● **What you are asked to do**:
Each entry below must be repeated exactly. Leave the pictures out of it.

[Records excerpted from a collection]
+ + + + +

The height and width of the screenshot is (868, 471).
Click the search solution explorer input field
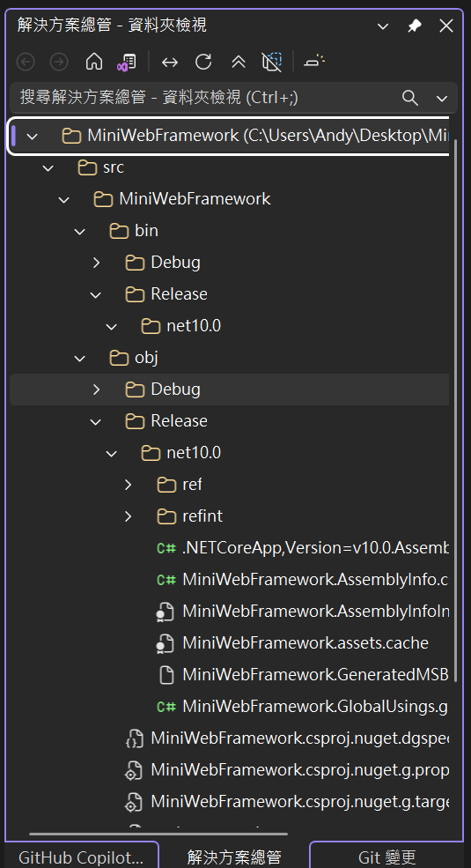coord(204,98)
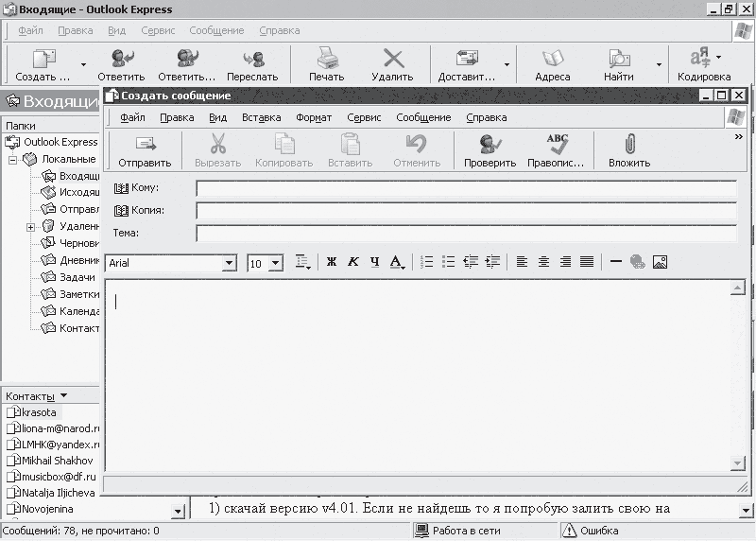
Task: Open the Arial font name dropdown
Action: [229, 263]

+ + + + +

● **Problem solution**:
The height and width of the screenshot is (868, 471).
Click the search solution explorer input field
coord(204,98)
Task: Open the Arial font name dropdown
Action: [229, 263]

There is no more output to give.